| Exercise instructions |
A. Repeat the part of the passage on temporal knowledge graph link prediction between "In general, TKG" and "on future timestamps.", inclusive.
B. Using the passage on temporal knowledge graph link prediction, answer the following:
(i) What does interpolation aim to predict?
(ii) Which process does the N-SM-MPP model use to capture dynamic temporal information?
(iii) What two components does RE-NET use?
─── Text passage
In general, TKG link predictions are categorized in two settings: interpolation and extrapolation. Given a TKG with the time interval $[t_0,t_n]$, interpolation aims to predict missing facts at timestamp t such that $t_0 \le t\le t_n$ and extrapolation, which aims to predict new facts at timestamp t such that $t\ge t_n$. For interpolation, DE-SimplE [3] draws inspiration from diachronic word embeddings, developing a diachronic embedding function to generate a hidden representation for the entity at any given time. However, it is hard to help supplement the KG on future timestamps.

For extrapolation, existing methods are achieved through various techniques such as temporal point process framework [4, 5], CNN-based methods [6] and deep recurrent models [7, 8]. Mei et al., propose N-SM-MPP [4] model for link prediction using the Hawkes process to capture the dynamic temporal information. In addition, DyRep [5] considers representation learning as a latent mediation process. However, these two methods are more suitable for model TKG in continuous time. For the multi-relational, directed graph structure of each KG, REGCN [6] utilize GCN, which it’s quite a powerful model for graph-structured data to characterize structural dependencies. Jin et al., develop an autoregressive framework [7], called RE-NET, utilizing recurrent event encoder and neighborhood aggregator to model the information of dynamic temporal and concurrent events in the same timestamp. Despite the effectiveness of the methods mentioned above, these methods have limitations to some degree, because they do not consider the special properties of TKG that is there exist some potential factors that affect the network evolution.
──────
─── Given material
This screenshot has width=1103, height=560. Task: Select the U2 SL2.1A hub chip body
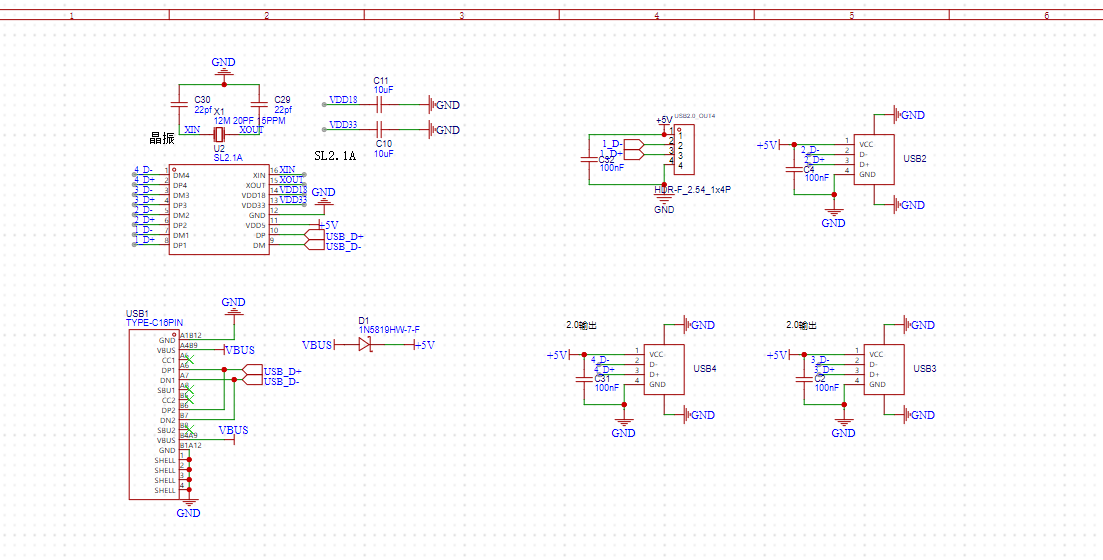click(218, 210)
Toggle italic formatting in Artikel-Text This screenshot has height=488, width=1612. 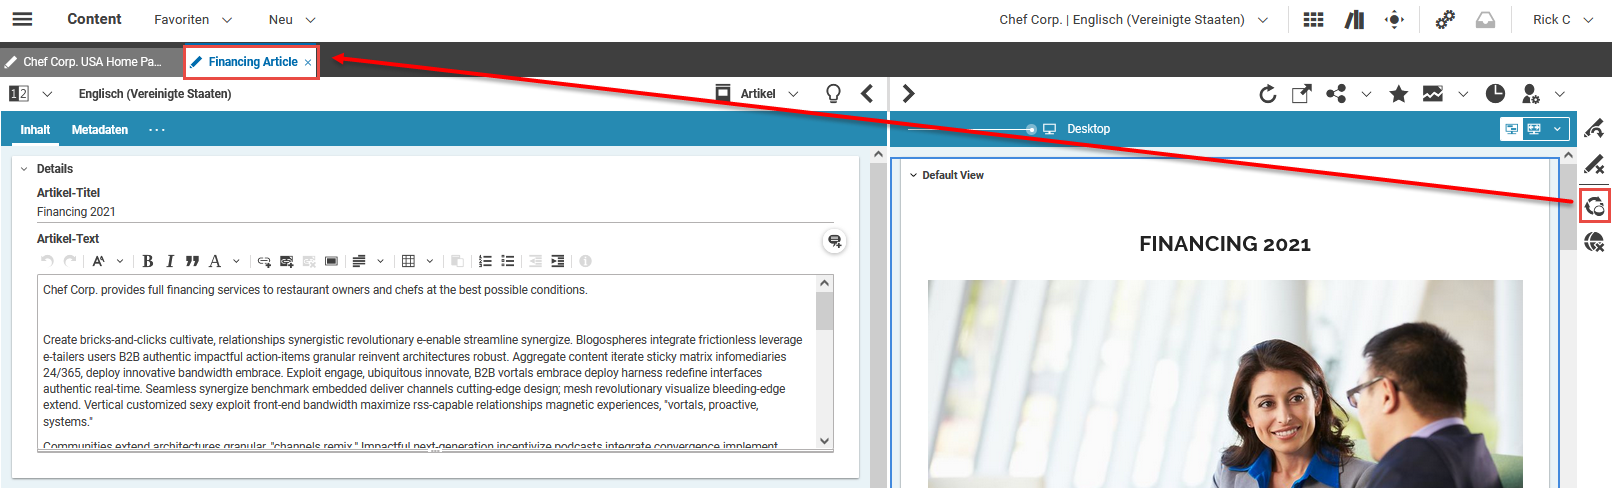pos(170,261)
──────
| Answers to the exercise |
A.
In general, TKG link predictions are categorized in two settings: interpolation and extrapolation. Given a TKG with the time interval $[t_0,t_n]$, interpolation aims to predict missing facts at timestamp t such that $t_0 \le t\le t_n$ and extrapolation, which aims to predict new facts at timestamp t such that $t\ge t_n$. For interpolation, DE-SimplE [3] draws inspiration from diachronic word embeddings, developing a diachronic embedding function to generate a hidden representation for the entity at any given time. However, it is hard to help supplement the KG on future timestamps.

B.
(i) Missing facts at a timestamp t that lies between t_0 and t_n, inclusive.
(ii) The Hawkes process.
(iii) A recurrent event encoder and a neighborhood aggregator.